++++ PROVIDED DATA

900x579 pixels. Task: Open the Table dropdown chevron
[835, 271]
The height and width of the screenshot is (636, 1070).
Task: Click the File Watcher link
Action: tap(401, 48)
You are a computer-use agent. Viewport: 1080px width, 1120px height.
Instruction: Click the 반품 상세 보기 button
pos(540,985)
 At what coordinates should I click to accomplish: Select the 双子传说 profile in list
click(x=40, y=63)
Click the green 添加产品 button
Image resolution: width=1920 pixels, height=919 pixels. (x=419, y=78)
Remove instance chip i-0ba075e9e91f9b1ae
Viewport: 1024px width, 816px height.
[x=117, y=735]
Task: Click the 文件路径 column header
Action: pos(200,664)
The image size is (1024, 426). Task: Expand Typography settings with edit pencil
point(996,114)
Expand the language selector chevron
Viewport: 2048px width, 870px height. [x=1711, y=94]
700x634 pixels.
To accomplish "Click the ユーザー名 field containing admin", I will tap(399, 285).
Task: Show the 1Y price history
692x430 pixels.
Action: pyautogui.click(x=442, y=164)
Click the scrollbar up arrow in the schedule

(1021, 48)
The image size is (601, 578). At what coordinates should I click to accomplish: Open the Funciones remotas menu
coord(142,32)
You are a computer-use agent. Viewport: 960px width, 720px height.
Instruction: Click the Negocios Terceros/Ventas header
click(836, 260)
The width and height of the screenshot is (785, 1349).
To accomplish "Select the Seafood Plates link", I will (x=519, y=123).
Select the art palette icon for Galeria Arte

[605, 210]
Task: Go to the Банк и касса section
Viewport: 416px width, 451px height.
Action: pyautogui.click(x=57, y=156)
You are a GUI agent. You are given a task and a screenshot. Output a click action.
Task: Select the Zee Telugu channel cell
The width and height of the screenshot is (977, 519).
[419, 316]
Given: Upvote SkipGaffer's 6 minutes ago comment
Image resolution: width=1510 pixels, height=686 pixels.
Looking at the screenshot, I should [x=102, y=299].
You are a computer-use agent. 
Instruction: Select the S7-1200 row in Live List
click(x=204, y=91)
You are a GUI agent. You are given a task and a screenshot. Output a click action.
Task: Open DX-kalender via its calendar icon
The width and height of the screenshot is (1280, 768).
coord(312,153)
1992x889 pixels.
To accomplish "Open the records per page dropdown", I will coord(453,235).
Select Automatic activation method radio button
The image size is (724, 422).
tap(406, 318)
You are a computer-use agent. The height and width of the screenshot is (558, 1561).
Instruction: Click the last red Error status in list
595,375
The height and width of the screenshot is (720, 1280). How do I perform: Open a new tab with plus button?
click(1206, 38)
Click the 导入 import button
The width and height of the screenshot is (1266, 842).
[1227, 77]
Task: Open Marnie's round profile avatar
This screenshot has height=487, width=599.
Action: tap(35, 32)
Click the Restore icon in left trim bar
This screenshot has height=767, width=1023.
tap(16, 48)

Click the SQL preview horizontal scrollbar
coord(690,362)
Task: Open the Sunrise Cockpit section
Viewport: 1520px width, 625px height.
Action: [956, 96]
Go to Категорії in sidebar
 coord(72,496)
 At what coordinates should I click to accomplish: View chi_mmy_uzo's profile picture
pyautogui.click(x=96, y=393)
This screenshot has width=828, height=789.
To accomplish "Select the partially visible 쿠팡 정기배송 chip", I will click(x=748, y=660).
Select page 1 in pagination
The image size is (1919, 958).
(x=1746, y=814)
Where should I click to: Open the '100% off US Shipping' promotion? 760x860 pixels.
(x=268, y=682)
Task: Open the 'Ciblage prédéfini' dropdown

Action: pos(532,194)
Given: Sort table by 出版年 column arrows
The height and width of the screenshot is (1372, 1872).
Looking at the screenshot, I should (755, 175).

++++++++

This exercise asks for every line of the records to be repeated exactly.

**OUTPUT OF THE TASK:**
900x579 pixels. Task: Open the Table dropdown chevron
[835, 271]
The height and width of the screenshot is (636, 1070).
Task: Click the File Watcher link
Action: tap(401, 48)
You are a computer-use agent. Viewport: 1080px width, 1120px height.
Instruction: Click the 반품 상세 보기 button
pos(540,985)
 At what coordinates should I click to accomplish: Select the 双子传说 profile in list
click(x=40, y=63)
Click the green 添加产品 button
Image resolution: width=1920 pixels, height=919 pixels. (x=419, y=78)
Remove instance chip i-0ba075e9e91f9b1ae
Viewport: 1024px width, 816px height.
[x=117, y=735]
Task: Click the 文件路径 column header
Action: pos(200,664)
The image size is (1024, 426). Task: Expand Typography settings with edit pencil
point(996,114)
Expand the language selector chevron
Viewport: 2048px width, 870px height. [x=1711, y=94]
700x634 pixels.
To accomplish "Click the ユーザー名 field containing admin", I will tap(399, 285).
Task: Show the 1Y price history
692x430 pixels.
Action: pyautogui.click(x=442, y=164)
Click the scrollbar up arrow in the schedule

(1021, 48)
The image size is (601, 578). At what coordinates should I click to accomplish: Open the Funciones remotas menu
coord(142,32)
You are a computer-use agent. Viewport: 960px width, 720px height.
Instruction: Click the Negocios Terceros/Ventas header
click(836, 260)
The width and height of the screenshot is (785, 1349).
To accomplish "Select the Seafood Plates link", I will (x=519, y=123).
Select the art palette icon for Galeria Arte

[605, 210]
Task: Go to the Банк и касса section
Viewport: 416px width, 451px height.
Action: pyautogui.click(x=57, y=156)
You are a GUI agent. You are given a task and a screenshot. Output a click action.
Task: Select the Zee Telugu channel cell
The width and height of the screenshot is (977, 519).
[419, 316]
Given: Upvote SkipGaffer's 6 minutes ago comment
Image resolution: width=1510 pixels, height=686 pixels.
Looking at the screenshot, I should [x=102, y=299].
You are a computer-use agent. 
Instruction: Select the S7-1200 row in Live List
click(x=204, y=91)
You are a GUI agent. You are given a task and a screenshot. Output a click action.
Task: Open DX-kalender via its calendar icon
The width and height of the screenshot is (1280, 768).
coord(312,153)
1992x889 pixels.
To accomplish "Open the records per page dropdown", I will coord(453,235).
Select Automatic activation method radio button
The image size is (724, 422).
tap(406, 318)
You are a computer-use agent. The height and width of the screenshot is (558, 1561).
Instruction: Click the last red Error status in list
595,375
The height and width of the screenshot is (720, 1280). How do I perform: Open a new tab with plus button?
click(1206, 38)
Click the 导入 import button
The width and height of the screenshot is (1266, 842).
[1227, 77]
Task: Open Marnie's round profile avatar
This screenshot has height=487, width=599.
Action: tap(35, 32)
Click the Restore icon in left trim bar
This screenshot has height=767, width=1023.
tap(16, 48)

Click the SQL preview horizontal scrollbar
coord(690,362)
Task: Open the Sunrise Cockpit section
Viewport: 1520px width, 625px height.
Action: [956, 96]
Go to Категорії in sidebar
 coord(72,496)
 At what coordinates should I click to accomplish: View chi_mmy_uzo's profile picture
pyautogui.click(x=96, y=393)
This screenshot has width=828, height=789.
To accomplish "Select the partially visible 쿠팡 정기배송 chip", I will click(x=748, y=660).
Select page 1 in pagination
The image size is (1919, 958).
(x=1746, y=814)
Where should I click to: Open the '100% off US Shipping' promotion? 760x860 pixels.
(x=268, y=682)
Task: Open the 'Ciblage prédéfini' dropdown

Action: pos(532,194)
Given: Sort table by 出版年 column arrows
The height and width of the screenshot is (1372, 1872).
Looking at the screenshot, I should (755, 175).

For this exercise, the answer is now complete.